Problem requirements
Please recast every line of the data below as a JSON list of strings, one string per line, leaving out blank lines.

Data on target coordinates
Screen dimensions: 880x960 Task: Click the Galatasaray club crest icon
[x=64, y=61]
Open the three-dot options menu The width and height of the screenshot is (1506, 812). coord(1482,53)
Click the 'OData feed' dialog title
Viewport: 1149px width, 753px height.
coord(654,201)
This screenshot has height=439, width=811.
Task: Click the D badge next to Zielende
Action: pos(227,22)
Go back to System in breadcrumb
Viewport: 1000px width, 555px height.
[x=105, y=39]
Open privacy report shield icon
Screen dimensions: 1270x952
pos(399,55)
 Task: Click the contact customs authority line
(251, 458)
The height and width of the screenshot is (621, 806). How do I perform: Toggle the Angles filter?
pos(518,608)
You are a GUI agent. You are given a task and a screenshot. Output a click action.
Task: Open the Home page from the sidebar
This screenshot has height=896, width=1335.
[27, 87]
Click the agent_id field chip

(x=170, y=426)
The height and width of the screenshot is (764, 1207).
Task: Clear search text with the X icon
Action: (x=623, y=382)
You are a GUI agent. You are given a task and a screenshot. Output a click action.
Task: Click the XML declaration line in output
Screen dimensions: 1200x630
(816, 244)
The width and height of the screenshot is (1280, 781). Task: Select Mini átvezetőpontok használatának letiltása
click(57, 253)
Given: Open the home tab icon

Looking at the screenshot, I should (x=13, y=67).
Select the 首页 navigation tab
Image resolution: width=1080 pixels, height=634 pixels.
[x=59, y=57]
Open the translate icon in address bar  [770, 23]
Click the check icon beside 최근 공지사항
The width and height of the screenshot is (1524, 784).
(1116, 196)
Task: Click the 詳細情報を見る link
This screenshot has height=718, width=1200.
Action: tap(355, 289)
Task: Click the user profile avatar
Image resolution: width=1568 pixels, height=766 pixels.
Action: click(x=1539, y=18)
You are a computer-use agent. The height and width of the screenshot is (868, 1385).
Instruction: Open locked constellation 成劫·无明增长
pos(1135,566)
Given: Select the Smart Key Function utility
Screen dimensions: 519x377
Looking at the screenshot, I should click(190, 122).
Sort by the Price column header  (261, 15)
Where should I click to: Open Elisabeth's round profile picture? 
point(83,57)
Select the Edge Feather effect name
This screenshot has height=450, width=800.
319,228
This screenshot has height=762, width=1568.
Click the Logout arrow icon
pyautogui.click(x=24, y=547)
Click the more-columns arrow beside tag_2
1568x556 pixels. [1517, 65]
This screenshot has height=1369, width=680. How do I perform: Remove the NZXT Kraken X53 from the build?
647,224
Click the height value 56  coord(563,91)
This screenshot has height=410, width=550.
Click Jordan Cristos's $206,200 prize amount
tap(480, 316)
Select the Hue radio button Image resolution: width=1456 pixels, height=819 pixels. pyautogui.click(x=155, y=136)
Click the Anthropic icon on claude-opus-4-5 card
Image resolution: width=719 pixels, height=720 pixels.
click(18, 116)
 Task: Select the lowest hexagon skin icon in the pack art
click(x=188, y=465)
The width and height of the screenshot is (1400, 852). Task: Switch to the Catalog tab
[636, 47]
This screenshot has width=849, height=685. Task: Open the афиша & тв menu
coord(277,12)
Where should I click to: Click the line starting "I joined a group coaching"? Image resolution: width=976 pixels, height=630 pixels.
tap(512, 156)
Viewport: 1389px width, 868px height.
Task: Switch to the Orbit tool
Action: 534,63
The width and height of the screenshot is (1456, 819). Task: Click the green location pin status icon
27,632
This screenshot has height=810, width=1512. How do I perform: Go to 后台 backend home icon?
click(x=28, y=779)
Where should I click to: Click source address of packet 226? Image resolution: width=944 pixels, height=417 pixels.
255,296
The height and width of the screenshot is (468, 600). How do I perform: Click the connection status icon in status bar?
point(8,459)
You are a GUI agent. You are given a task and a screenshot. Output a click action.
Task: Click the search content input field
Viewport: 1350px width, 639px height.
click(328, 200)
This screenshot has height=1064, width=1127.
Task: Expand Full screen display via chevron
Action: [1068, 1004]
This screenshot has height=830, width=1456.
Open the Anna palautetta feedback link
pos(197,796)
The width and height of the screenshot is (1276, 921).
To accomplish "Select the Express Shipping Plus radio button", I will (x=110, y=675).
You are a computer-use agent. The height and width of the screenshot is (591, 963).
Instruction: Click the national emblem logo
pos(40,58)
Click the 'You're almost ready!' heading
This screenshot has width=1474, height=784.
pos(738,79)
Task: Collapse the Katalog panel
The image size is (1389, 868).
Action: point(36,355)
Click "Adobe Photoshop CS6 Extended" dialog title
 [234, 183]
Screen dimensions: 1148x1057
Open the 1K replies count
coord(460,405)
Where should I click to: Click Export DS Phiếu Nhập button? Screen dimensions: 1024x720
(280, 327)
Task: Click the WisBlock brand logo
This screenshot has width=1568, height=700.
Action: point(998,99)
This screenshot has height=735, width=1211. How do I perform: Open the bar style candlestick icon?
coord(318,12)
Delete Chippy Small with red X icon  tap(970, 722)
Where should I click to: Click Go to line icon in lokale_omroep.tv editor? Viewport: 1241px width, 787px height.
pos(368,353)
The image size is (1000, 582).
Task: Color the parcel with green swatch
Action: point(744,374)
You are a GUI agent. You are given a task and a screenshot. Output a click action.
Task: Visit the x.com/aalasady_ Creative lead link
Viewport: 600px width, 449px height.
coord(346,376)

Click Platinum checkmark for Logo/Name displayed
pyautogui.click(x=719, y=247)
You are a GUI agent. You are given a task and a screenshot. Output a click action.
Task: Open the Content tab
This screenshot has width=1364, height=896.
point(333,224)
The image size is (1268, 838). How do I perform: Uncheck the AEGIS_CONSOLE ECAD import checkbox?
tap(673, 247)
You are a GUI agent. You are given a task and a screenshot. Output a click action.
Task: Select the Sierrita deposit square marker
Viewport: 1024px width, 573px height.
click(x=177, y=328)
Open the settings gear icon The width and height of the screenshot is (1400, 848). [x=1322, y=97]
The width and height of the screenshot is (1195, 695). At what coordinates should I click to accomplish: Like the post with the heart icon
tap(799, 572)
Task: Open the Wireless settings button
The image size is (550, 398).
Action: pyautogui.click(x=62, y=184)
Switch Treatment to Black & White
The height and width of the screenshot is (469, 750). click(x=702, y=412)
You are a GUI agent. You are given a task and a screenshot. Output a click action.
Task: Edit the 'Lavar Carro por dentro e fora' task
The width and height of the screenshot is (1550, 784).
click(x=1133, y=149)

Full output
[
  "Screen dimensions: 880x960 Task: Click the Galatasaray club crest icon",
  "[x=64, y=61]",
  "Open the three-dot options menu The width and height of the screenshot is (1506, 812). coord(1482,53)",
  "Click the 'OData feed' dialog title",
  "Viewport: 1149px width, 753px height.",
  "coord(654,201)",
  "This screenshot has height=439, width=811.",
  "Task: Click the D badge next to Zielende",
  "Action: pos(227,22)",
  "Go back to System in breadcrumb",
  "Viewport: 1000px width, 555px height.",
  "[x=105, y=39]",
  "Open privacy report shield icon",
  "Screen dimensions: 1270x952",
  "pos(399,55)",
  " Task: Click the contact customs authority line",
  "(251, 458)",
  "The height and width of the screenshot is (621, 806). How do I perform: Toggle the Angles filter?",
  "pos(518,608)",
  "You are a GUI agent. You are given a task and a screenshot. Output a click action.",
  "Task: Open the Home page from the sidebar",
  "This screenshot has height=896, width=1335.",
  "[27, 87]",
  "Click the agent_id field chip",
  "(x=170, y=426)",
  "The height and width of the screenshot is (764, 1207).",
  "Task: Clear search text with the X icon",
  "Action: (x=623, y=382)",
  "You are a GUI agent. You are given a task and a screenshot. Output a click action.",
  "Task: Click the XML declaration line in output",
  "Screen dimensions: 1200x630",
  "(816, 244)",
  "The width and height of the screenshot is (1280, 781). Task: Select Mini átvezetőpontok használatának letiltása",
  "click(57, 253)",
  "Given: Open the home tab icon",
  "Looking at the screenshot, I should (x=13, y=67).",
  "Select the 首页 navigation tab",
  "Image resolution: width=1080 pixels, height=634 pixels.",
  "[x=59, y=57]",
  "Open the translate icon in address bar  [770, 23]",
  "Click the check icon beside 최근 공지사항",
  "The width and height of the screenshot is (1524, 784).",
  "(1116, 196)",
  "Task: Click the 詳細情報を見る link",
  "This screenshot has height=718, width=1200.",
  "Action: tap(355, 289)",
  "Task: Click the user profile avatar",
  "Image resolution: width=1568 pixels, height=766 pixels.",
  "Action: click(x=1539, y=18)",
  "You are a computer-use agent. The height and width of the screenshot is (868, 1385).",
  "Instruction: Open locked constellation 成劫·无明增长",
  "pos(1135,566)",
  "Given: Select the Smart Key Function utility",
  "Screen dimensions: 519x377",
  "Looking at the screenshot, I should click(190, 122).",
  "Sort by the Price column header  (261, 15)",
  "Where should I click to: Open Elisabeth's round profile picture? ",
  "point(83,57)",
  "Select the Edge Feather effect name",
  "This screenshot has height=450, width=800.",
  "319,228",
  "This screenshot has height=762, width=1568.",
  "Click the Logout arrow icon",
  "pyautogui.click(x=24, y=547)",
  "Click the more-columns arrow beside tag_2",
  "1568x556 pixels. [1517, 65]",
  "This screenshot has height=1369, width=680. How do I perform: Remove the NZXT Kraken X53 from the build?",
  "647,224",
  "Click the height value 56  coord(563,91)",
  "This screenshot has height=410, width=550.",
  "Click Jordan Cristos's $206,200 prize amount",
  "tap(480, 316)",
  "Select the Hue radio button Image resolution: width=1456 pixels, height=819 pixels. pyautogui.click(x=155, y=136)",
  "Click the Anthropic icon on claude-opus-4-5 card",
  "Image resolution: width=719 pixels, height=720 pixels.",
  "click(18, 116)",
  " Task: Select the lowest hexagon skin icon in the pack art",
  "click(x=188, y=465)",
  "The width and height of the screenshot is (1400, 852). Task: Switch to the Catalog tab",
  "[636, 47]",
  "This screenshot has width=849, height=685. Task: Open the афиша & тв menu",
  "coord(277,12)",
  "Where should I click to: Click the line starting \"I joined a group coaching\"? Image resolution: width=976 pixels, height=630 pixels.",
  "tap(512, 156)",
  "Viewport: 1389px width, 868px height.",
  "Task: Switch to the Orbit tool",
  "Action: 534,63",
  "The width and height of the screenshot is (1456, 819). Task: Click the green location pin status icon",
  "27,632",
  "This screenshot has height=810, width=1512. How do I perform: Go to 后台 backend home icon?",
  "click(x=28, y=779)",
  "Where should I click to: Click source address of packet 226? Image resolution: width=944 pixels, height=417 pixels.",
  "255,296",
  "The height and width of the screenshot is (468, 600). How do I perform: Click the connection status icon in status bar?",
  "point(8,459)",
  "You are a GUI agent. You are given a task and a screenshot. Output a click action.",
  "Task: Click the search content input field",
  "Viewport: 1350px width, 639px height.",
  "click(328, 200)",
  "This screenshot has height=1064, width=1127.",
  "Task: Expand Full screen display via chevron",
  "Action: [1068, 1004]",
  "This screenshot has height=830, width=1456.",
  "Open the Anna palautetta feedback link",
  "pos(197,796)",
  "The width and height of the screenshot is (1276, 921).",
  "To accomplish \"Select the Express Shipping Plus radio button\", I will (x=110, y=675).",
  "You are a computer-use agent. The height and width of the screenshot is (591, 963).",
  "Instruction: Click the national emblem logo",
  "pos(40,58)",
  "Click the 'You're almost ready!' heading",
  "This screenshot has width=1474, height=784.",
  "pos(738,79)",
  "Task: Collapse the Katalog panel",
  "The image size is (1389, 868).",
  "Action: point(36,355)",
  "Click \"Adobe Photoshop CS6 Extended\" dialog title",
  " [234, 183]",
  "Screen dimensions: 1148x1057",
  "Open the 1K replies count",
  "coord(460,405)",
  "Where should I click to: Click Export DS Phiếu Nhập button? Screen dimensions: 1024x720",
  "(280, 327)",
  "Task: Click the WisBlock brand logo",
  "This screenshot has width=1568, height=700.",
  "Action: point(998,99)",
  "This screenshot has height=735, width=1211. How do I perform: Open the bar style candlestick icon?",
  "coord(318,12)",
  "Delete Chippy Small with red X icon  tap(970, 722)",
  "Where should I click to: Click Go to line icon in lokale_omroep.tv editor? Viewport: 1241px width, 787px height.",
  "pos(368,353)",
  "The image size is (1000, 582).",
  "Task: Color the parcel with green swatch",
  "Action: point(744,374)",
  "You are a GUI agent. You are given a task and a screenshot. Output a click action.",
  "Task: Visit the x.com/aalasady_ Creative lead link",
  "Viewport: 600px width, 449px height.",
  "coord(346,376)",
  "Click Platinum checkmark for Logo/Name displayed",
  "pyautogui.click(x=719, y=247)",
  "You are a GUI agent. You are given a task and a screenshot. Output a click action.",
  "Task: Open the Content tab",
  "This screenshot has width=1364, height=896.",
  "point(333,224)",
  "The image size is (1268, 838). How do I perform: Uncheck the AEGIS_CONSOLE ECAD import checkbox?",
  "tap(673, 247)",
  "You are a GUI agent. You are given a task and a screenshot. Output a click action.",
  "Task: Select the Sierrita deposit square marker",
  "Viewport: 1024px width, 573px height.",
  "click(x=177, y=328)",
  "Open the settings gear icon The width and height of the screenshot is (1400, 848). [x=1322, y=97]",
  "The width and height of the screenshot is (1195, 695). At what coordinates should I click to accomplish: Like the post with the heart icon",
  "tap(799, 572)",
  "Task: Open the Wireless settings button",
  "The image size is (550, 398).",
  "Action: pyautogui.click(x=62, y=184)",
  "Switch Treatment to Black & White",
  "The height and width of the screenshot is (469, 750). click(x=702, y=412)",
  "You are a GUI agent. You are given a task and a screenshot. Output a click action.",
  "Task: Edit the 'Lavar Carro por dentro e fora' task",
  "The width and height of the screenshot is (1550, 784).",
  "click(x=1133, y=149)"
]